Jacob is moving to Abbot Park in Chicago, less than ten miles from family, and into a completely new research environment. “It’s a completely different job, in that I now have about a million genomes to play with. And it’s at a scale that [I think we can do some really cool things with.]
Last year at this time, AbbVie, Genomics Medicine Ireland, and WuXi NextCODE announced an alliance to sequence 45,000 genomes from volunteer participants across Ireland. The collaboration focuses on major chronic diseases within oncology, neuroscience and immunology that affect hundreds of thousands of people in Ireland and hundreds of millions worldwide.
And much more recently, the company joined Regeneron Pharmaceuticals’ pre-competitive consortium with Alnylam Pharmaceuticals, AstraZeneca, Biogen, and Pfizer to sequence the exomes of all 500,000 participants in the UK Biobank.
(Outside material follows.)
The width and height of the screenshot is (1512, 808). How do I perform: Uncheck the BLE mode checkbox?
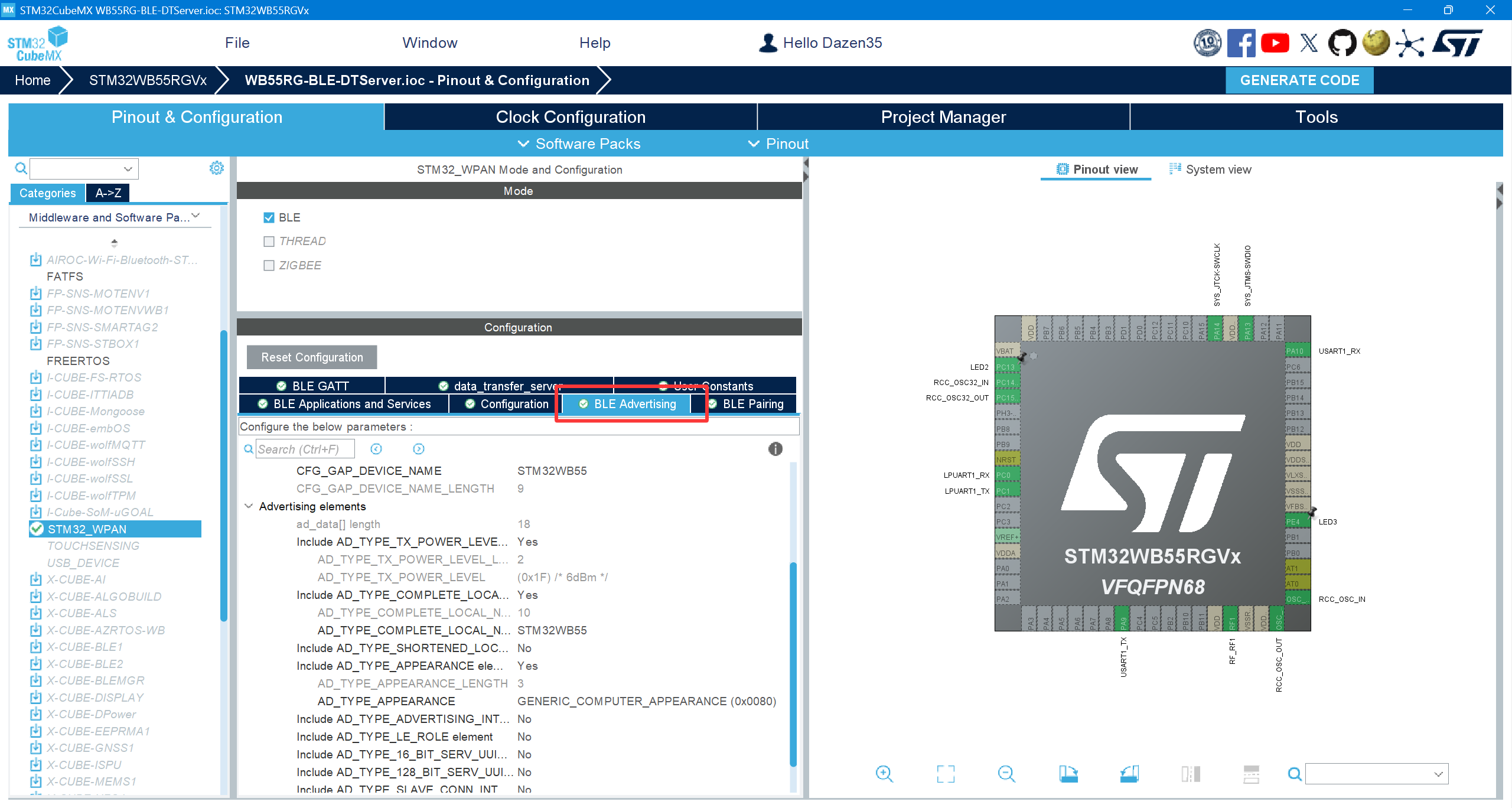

“I now have about a million genomes to play with. And it’s at a scale that [I think we can do some really cool things with,]” he said.
Clinical Shift
In 2009, Jacob had earned renown for his treatment of Nicholas Volker, an incredibly sick Wisconsin boy with an unknown bowl disorder. Jacob and his team—including bioinformatician Liz Worthey—sequenced Nic’s exome, built a pipeline to review variants, and identified the one causing Nic’s illness: a mutation in XIAP. Nic was treated with a bone marrow transplant, and is doing well today.
Not long after Nic’s case, in March 2015, Jacob and several members of his team left the Medical College of Wisconsin to set up shop at HudsonAlpha. Jacob was committed to the clinic. He arrived in Huntsville in April, and the Smith Family Clinic for Genomic Medicine opened on November 20, 2015 under the leadership of David Bick, another Wisconsin colleague of Jacob’s and a Board-certified physician in pediatrics, clinical genetics, and clinical molecular genetics. Jacob’s goal for HudsonAlpha and the Smith Family Clinic: “doing basic research at the speed of the clinic.” At the 2016 Genomic Medicine Conference at HudsonAlpha, Jacob was emphatic: “The future of sequencing is not research, it’s clinical.”
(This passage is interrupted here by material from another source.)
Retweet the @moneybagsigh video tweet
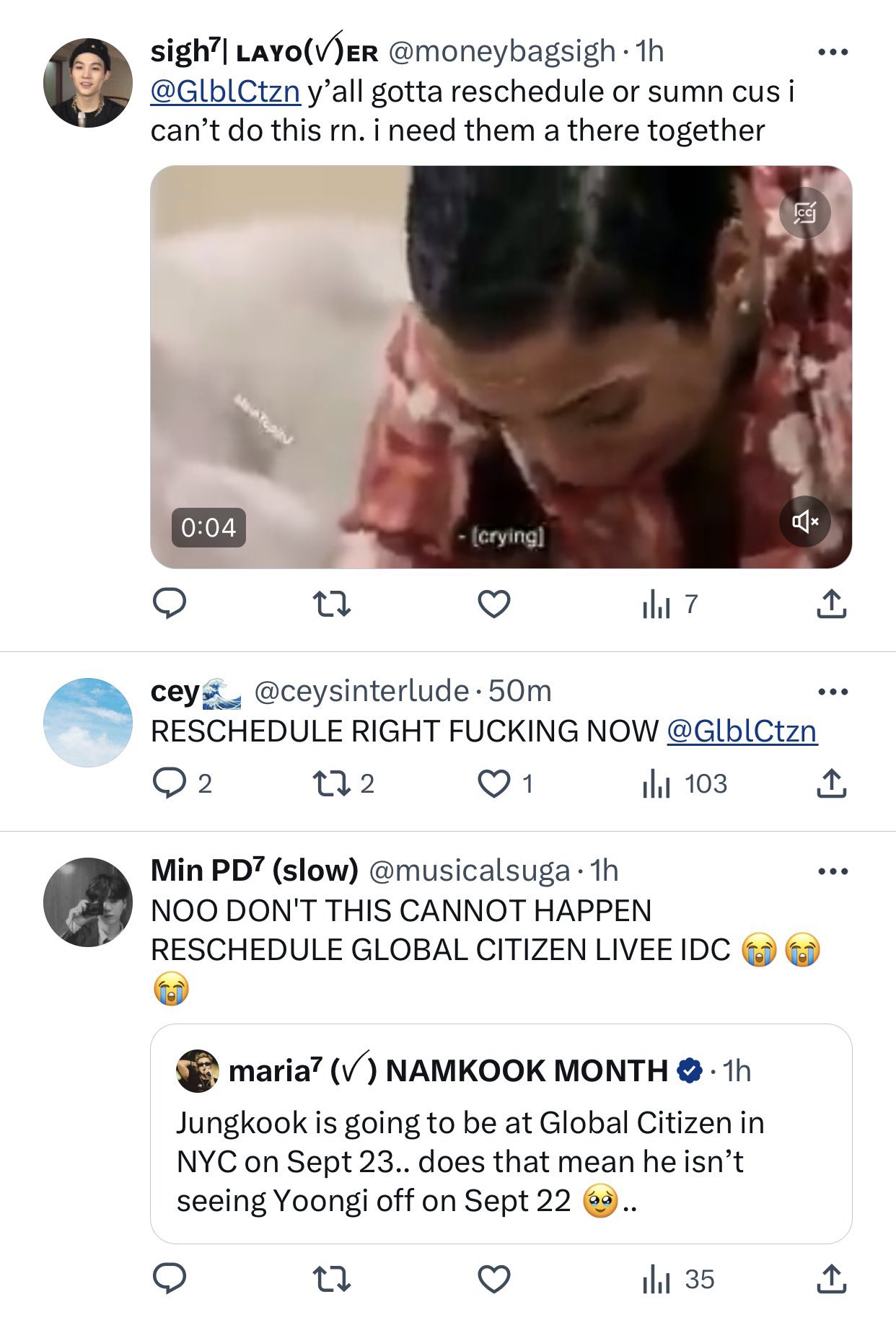The width and height of the screenshot is (896, 1320). click(332, 604)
In his new position at AbbVie, Jacob will be disconnected from the clinic for the first time. He acknowledges that it will be a shift, but is convinced the opportunity will be worth it.
“I think it’s just going to be different ways of connecting with the patients,” he said. “I do believe that we will, as part of this process, ultimately need to tie in with clinical centers in different ways. … My eye has always been: how do we get this to patients. And I still view it that way. But the tradeoff is, now there’s lots and lots of genomes.”